Some sports columnists see racism at work, although in one of the cases, the team interviewed Bieniemy and ultimately hired another African-American head coach, when the Dolphins hired Brian Flores in 2019. (In 2021, the Jets interviewed Bieniemy but ultimately hired the league’s lone Arab-American and Muslim head coach, Robert Saleh.)

Perhaps Bieniemy interviews terribly, although we’re left wondering just how badly he would have to botch these interviews, time after time, to keep getting passed over. He has more experience interviewing for NFL head coaching jobs than almost anyone else on the planet by now. What, does he start rambling about serial killers? It’s hard to believe Bieniemy’s interviews reveal some sort of repellent personality, as his Chiefs colleagues and players rave about him.

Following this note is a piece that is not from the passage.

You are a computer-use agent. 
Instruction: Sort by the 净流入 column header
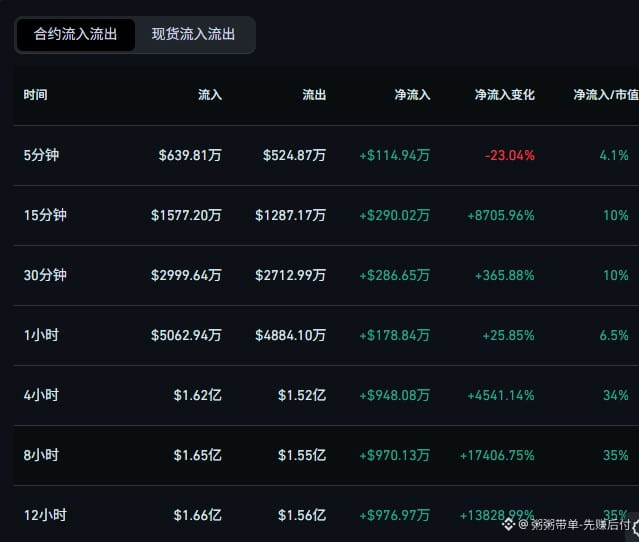(412, 95)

It’s fair to ask if the Chiefs’ offensive excellence largely reflects head coach Andy Reid and the superlative talent of quarterback Patrick Mahomes and other Chiefs players, but it’s hard to believe Bieniemy has had no significant role in the team’s success.

The world has bigger problems than who gets hired for one of 32 NFL head coaching opportunities, but it is likely that a story like this resonates because almost everyone has applied for a job or promotion, interviewed, and been passed over, and wondered exactly why the employer picked the other applicant.

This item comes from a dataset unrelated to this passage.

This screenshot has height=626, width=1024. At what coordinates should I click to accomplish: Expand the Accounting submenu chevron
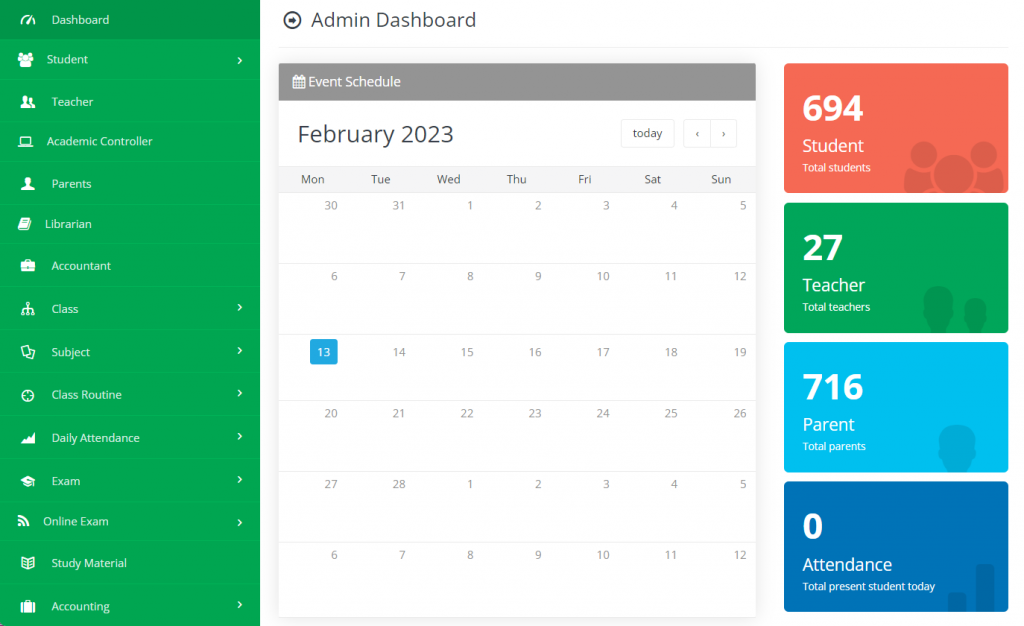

Was the other applicant genuinely better, and the choice was made on merit? Did the employer always have a favorite or some sort of personal connection to the other guy? What answer were they looking for on that question? Was there some recommendation or reference that put the other guy over the top? Most hiring decisions are made with some degree of opacity, and rejected applicants often wonder if they missed out, fair and square, or whether the other guy had some sort of unfair advantage. People wonder if they lost out on their dream job or a golden opportunity because they played a game where the rules were skewed against them from the start. We know America is the land of opportunity, where dreams can come true and a hardworking and resilient little guy can climb to the top… and we also America is also the land of nepotism and “it’s not what you know, it’s who you know.”

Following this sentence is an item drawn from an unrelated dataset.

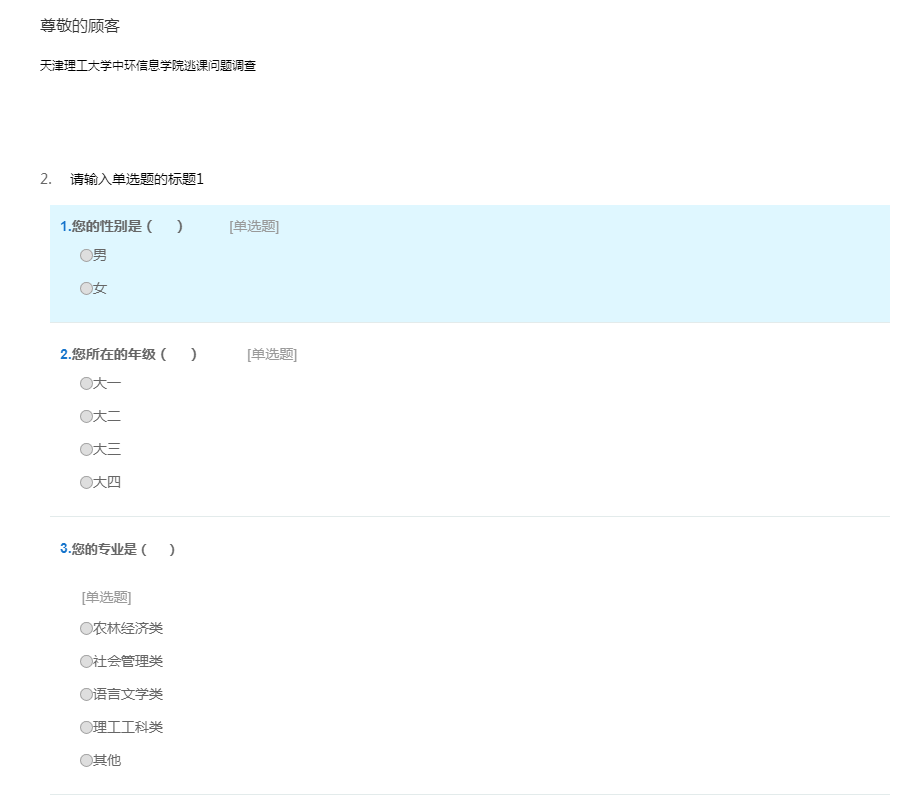Click the question title 您的性别是
This screenshot has height=800, width=900.
click(x=110, y=226)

A few years ago, I wrote about the Rooney Rule requiring NFL teams to interview at least one African-American head coach for every opening, a rule that clearly has been no real help to Bieniemy. Over in the world of Major League Baseball, current Miami Marlins general manager Kim Ng described the frustration and embarrassment of going through interviews with teams who had no serious interest in hiring her, but who wanted the good publicity of interviewing an Asian-American woman to be their next general manager. Tokenism, and turning minority job candidates into metaphorical window-dressing designed to make an institution look open-minded, is just a different form of harm; it’s closed-mindedness designed to make an institution seem woke.

Head coaches are usually hired by general managers with the owner’s approval, and NFL team owners are uniformly billionaires who are not used to hearing the words, “no, boss, that is not a good idea.” NFL team owners are an, er, idiosyncratic group, often with gargantuan egos, an entourage of yes-men, and an adamant belief that their stellar business success in real estate, technology, oil, movie theaters, band-aids, or other industries means they have similarly infallible instincts in picking football personnel. It is very easy to believe that an owner’s vague, intangible “I just don’t like the cut of his jib” gut-level assessments can overrule hard data like an applicant’s past success with other teams.

I mean, when you pick Adam Gase over Eric Bieniemy, as the Jets did in 2019, you belong in the league’s concussion protocol.